Computer scientists have discovered a serious Internet vulnerability that allows attackers to terminate connections between virtually any two parties and, if the connections aren't encrypted, inject malicious code or content into the parties' communications.
The vulnerability resides in the design and implementation of RFC 5961, a relatively new Internet standard that's intended to prevent certain classes of hacking attacks.
In fact, the protocol is designed in a way that it can easily open Internet users to so-called blind off-path attacks, in which hackers anywhere on the Internet can detect when any two parties are communicating over an active transmission control protocol connection. Attackers can go on to exploit the flaw to shut down the connection, inject malicious code or content into unencrypted data streams, and possibly degrade privacy guarantees provided by the Tor anonymity network. At the 25th Usenix Security Symposium on Wednesday, researchers with the University of California at Riverside and the US Army Research Laboratory will demonstrate a proof-of-concept exploit that allows them to inject content into an otherwise legitimate USA Today page that asks viewers to enter their e-mail and passwords.
The researchers have also provided the following video demonstration:
Top sites remain vulnerable
The problematic RFC 5961 has not yet been fully implemented in Windows or Mac OS X, so those operating systems aren't believed to be vulnerable. By contrast, the Linux operating system kernel, starting with version 3.6 introduced in 2012, has added a largely complete set of functions implementing the standard. Linux kernel maintainers released a fix with version 4.7 almost three weeks ago, but the patch has not yet been applied to most mainstream distributions. For the attack to work, only one of the two targeted parties has to be vulnerable, meaning many of the world's top websites and other services running on Linux remain susceptible.

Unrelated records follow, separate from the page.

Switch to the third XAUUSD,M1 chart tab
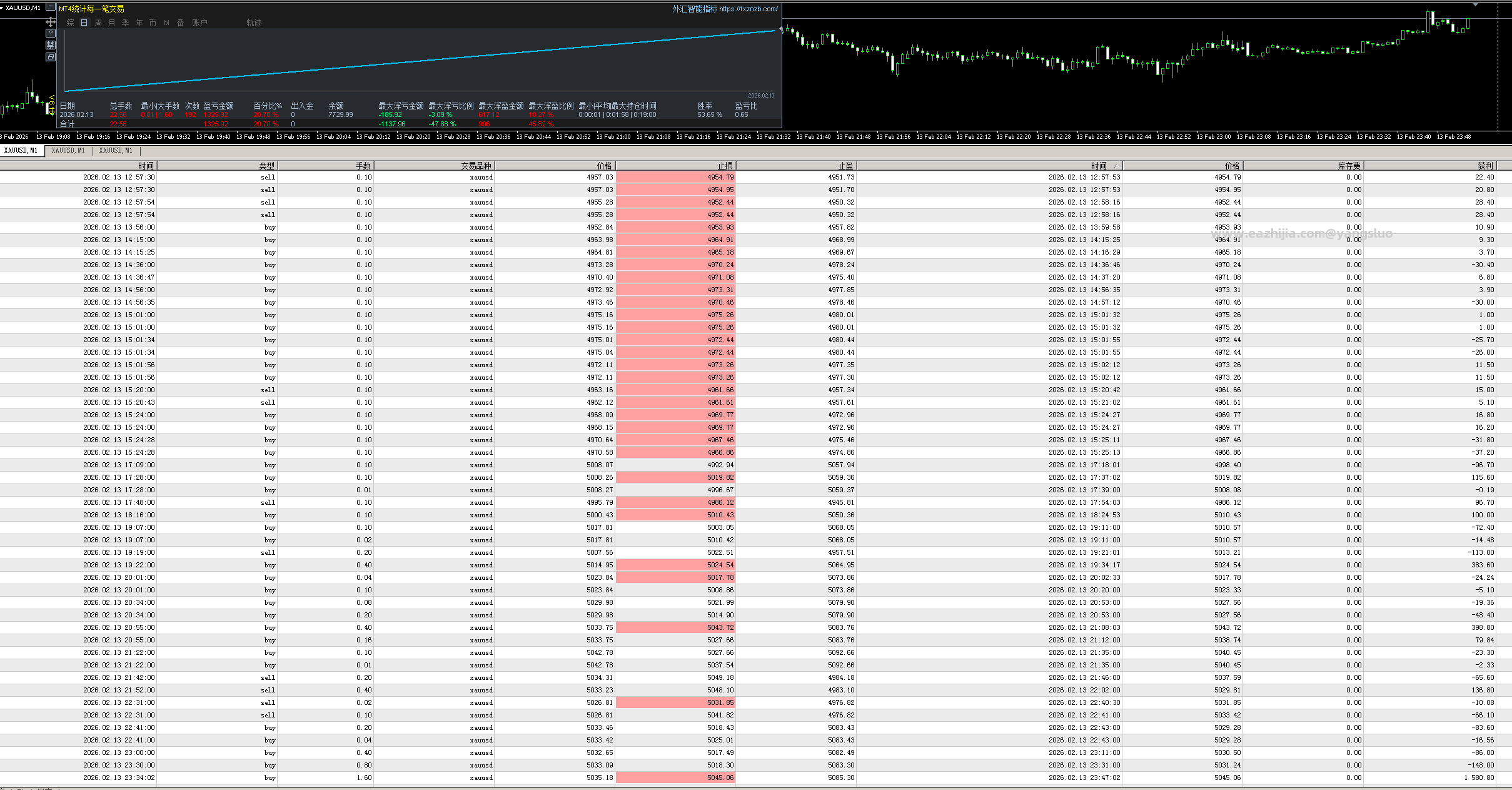Screen dimensions: 1512x790 [x=116, y=151]
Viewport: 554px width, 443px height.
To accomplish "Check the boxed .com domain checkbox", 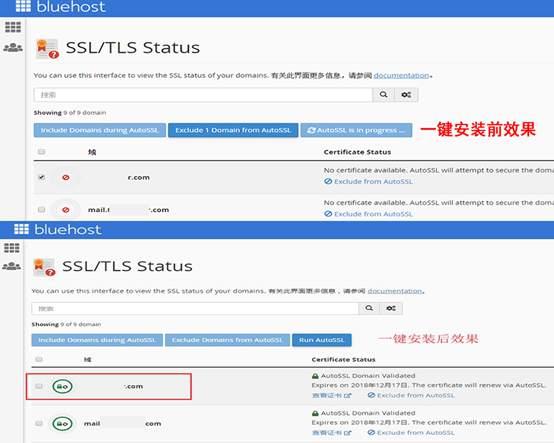I will (39, 386).
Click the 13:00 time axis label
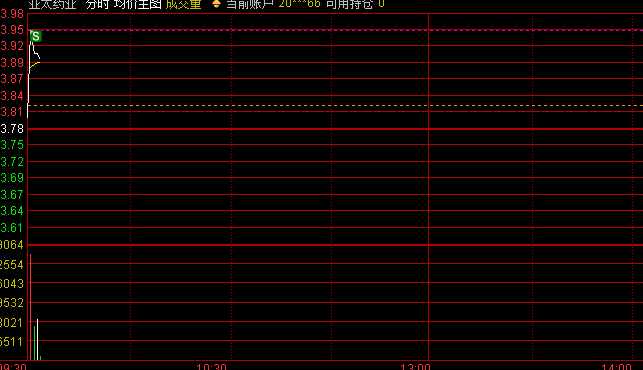643x370 pixels. pos(415,366)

In an accompanying research paper titled Off-Path TCP Exploits: Global Rate Limit Considered Dangerous, the researchers said the vulnerability is the result of changes in the way TCP establishes a connection. When carrying out a so-called three-way handshake, the first of two parties sends a SYN (short for synchronize) packet, the receiving party responds with a SYN-ACK (synchronize-acknowledgement) packet, and the connection is established when the first party sends an ACK packet.
While similar attacks have existed for several years, the introduction of RFC 5961 makes this new exploit much more powerful. That's because the attacker need only have an Internet connection, even when there's no man-in-the-middle ability to control or monitor traffic passing between the two parties. The researchers wrote:
"In general, we believe that a DoS attack against Tor connections can have a devastating impact on both the availability of the service as a whole and the privacy guarantees that it can provide," the researchers wrote. "The default policy in Tor is that if a connection is down between two relay nodes, say a middle relay and an exit relay, the middle relay will pick a different exit relay to establish the next connection. If an attacker can dictate which connections are down (via reset attacks), then the attacker can potentially force the use of certain exit relays."
The researchers went on to offer a workaround solution while administrators of vulnerable systems wait for a permanent fix. While Windows, OS X, and most other operating systems aren't believed to be vulnerable, the researchers warned that they could become susceptible if developers don't use extreme care when more fully implementing RFC 5961.
"It is a subtle problem," researcher Zhiyun Qian told when asked if the vulnerability resided in the RFC specification itself or a specific implementation of it. "I want to say that the RFC is written in a way that if OSes implement it straightforwardly, it is going to be problematic. So I think we should probably split the responsibility between the RFC and implementation."